The maternal age was known in 409 pregnancies (99%), and the maternal age distribution at diagnosis is summarised in fig 1. Mothers were younger than 35 years in 278 (68%) pregnancies and in 242 (77%) live births. Stillbirths were more common in older mothers— 14% in mothers aged 35 or over compared with 5% in mothers younger than 35 years (0.05<P<0.1). The three cases in which maternal age was unknown (all live born) were assumed to be under 35 in two and 35 or over in one (table 2). There was no significant difference in the birth prevalence of congenital heart disease and Down’s syndrome with increasing maternal age.

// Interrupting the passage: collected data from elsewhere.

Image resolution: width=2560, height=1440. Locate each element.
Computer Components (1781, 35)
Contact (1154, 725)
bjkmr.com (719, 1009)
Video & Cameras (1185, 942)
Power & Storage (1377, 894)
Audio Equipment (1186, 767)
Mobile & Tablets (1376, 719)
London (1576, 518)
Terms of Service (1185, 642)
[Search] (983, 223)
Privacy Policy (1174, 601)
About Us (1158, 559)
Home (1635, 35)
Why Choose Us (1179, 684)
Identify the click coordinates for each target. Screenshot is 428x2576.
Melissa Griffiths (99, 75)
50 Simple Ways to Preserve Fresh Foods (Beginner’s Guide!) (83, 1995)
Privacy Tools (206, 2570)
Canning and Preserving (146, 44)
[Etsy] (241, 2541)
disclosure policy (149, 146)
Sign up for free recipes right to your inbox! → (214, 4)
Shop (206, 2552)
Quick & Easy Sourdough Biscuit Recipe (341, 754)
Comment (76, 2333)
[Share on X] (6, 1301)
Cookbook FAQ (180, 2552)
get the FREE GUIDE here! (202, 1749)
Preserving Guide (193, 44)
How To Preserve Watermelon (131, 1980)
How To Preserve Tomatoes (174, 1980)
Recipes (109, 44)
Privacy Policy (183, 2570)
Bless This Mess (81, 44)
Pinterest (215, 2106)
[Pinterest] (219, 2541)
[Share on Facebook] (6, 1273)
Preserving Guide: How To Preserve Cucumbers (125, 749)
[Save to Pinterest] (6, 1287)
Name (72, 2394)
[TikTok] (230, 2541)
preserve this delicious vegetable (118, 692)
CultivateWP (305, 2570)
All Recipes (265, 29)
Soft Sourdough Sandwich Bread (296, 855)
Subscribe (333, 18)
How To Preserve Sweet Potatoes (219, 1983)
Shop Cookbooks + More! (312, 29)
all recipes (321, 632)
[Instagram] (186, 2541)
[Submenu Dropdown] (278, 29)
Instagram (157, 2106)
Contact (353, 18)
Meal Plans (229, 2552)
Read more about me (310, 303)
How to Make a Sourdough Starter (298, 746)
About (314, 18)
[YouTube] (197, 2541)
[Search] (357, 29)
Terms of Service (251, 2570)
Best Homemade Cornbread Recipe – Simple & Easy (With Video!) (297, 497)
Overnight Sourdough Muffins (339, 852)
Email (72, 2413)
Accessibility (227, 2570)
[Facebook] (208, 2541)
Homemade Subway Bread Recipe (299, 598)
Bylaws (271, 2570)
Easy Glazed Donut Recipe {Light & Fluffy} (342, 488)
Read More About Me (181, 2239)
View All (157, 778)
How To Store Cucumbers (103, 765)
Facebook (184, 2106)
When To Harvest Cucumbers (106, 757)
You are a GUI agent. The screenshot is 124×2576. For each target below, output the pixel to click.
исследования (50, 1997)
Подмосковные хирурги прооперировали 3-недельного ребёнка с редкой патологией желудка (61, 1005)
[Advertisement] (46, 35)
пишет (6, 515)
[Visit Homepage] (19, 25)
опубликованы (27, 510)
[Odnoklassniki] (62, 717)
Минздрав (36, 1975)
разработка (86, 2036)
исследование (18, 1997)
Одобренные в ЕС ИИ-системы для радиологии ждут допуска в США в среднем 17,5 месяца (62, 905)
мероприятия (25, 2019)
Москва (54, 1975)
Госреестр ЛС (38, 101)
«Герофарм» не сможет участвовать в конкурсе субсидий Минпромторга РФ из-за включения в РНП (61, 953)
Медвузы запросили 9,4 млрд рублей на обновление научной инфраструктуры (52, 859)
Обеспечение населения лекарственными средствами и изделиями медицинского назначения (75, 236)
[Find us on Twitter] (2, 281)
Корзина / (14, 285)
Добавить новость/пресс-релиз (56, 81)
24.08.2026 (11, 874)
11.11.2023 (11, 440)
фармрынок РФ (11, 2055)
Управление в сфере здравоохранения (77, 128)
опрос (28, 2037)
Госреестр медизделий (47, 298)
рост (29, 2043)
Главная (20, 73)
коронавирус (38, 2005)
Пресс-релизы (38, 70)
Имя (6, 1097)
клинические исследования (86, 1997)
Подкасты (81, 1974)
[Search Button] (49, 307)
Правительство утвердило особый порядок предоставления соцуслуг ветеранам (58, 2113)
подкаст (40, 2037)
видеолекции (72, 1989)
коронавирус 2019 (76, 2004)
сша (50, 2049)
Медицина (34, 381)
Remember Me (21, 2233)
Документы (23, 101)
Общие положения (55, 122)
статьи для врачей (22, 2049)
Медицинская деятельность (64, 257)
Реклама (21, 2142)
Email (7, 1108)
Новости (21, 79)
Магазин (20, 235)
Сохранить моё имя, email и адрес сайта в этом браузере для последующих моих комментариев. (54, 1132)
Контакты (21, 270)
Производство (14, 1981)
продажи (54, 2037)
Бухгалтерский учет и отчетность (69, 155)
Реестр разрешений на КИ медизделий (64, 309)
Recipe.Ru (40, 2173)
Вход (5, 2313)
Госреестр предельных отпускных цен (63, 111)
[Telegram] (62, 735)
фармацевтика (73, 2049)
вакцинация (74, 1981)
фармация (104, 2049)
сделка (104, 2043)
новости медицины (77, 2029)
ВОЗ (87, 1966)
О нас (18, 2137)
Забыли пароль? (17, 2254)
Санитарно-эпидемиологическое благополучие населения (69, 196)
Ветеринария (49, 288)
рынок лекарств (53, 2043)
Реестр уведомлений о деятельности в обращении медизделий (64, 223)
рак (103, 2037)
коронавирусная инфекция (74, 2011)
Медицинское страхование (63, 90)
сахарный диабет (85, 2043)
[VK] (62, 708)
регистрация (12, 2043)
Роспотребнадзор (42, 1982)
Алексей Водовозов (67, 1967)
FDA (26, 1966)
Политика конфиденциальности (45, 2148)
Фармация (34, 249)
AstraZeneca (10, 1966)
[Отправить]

Congenital heart disease was present in 106 of 315 live born babies (34%). The malformation was a complete atrio-ventricular septal defect in 45 cases, a partial atrio-ventricular septal defect in 10, a ventricular septal defect in 26, a patent ductus arteriosus in 10, an atrial septal defect in seven, tetralogy of Fallot in four, coarctation of the aorta in two and complex in two cases. Of these, only atrio-ventricular septal defects are easily detectable by routine four chamber antenatal ultrasound screening.14 A further 13 cases of cardiac malformation were found in terminated fetuses and four in stillborn babies. However, too few terminated and stillborn fetuses underwent a sufficiently detailed necropsy to include these cases in the analysis.
To derive a theoretical population which would exist if no screening was available, the 74 pregnancies terminated in the observed population were allocated to live birth (66) or stillbirth (8) in the same proportions seen in each maternal age group (table 2). The criteria set out in table 1 were applied to this theoretical population to predict the effects of various screening strategies.
Age related amniocentesis
Age related amniocentesis with a 50% uptake and termination of all affected pregnancies in mothers aged 35 or over would result in 16% of pregnancies being terminated and 78% producing live born babies (table 3).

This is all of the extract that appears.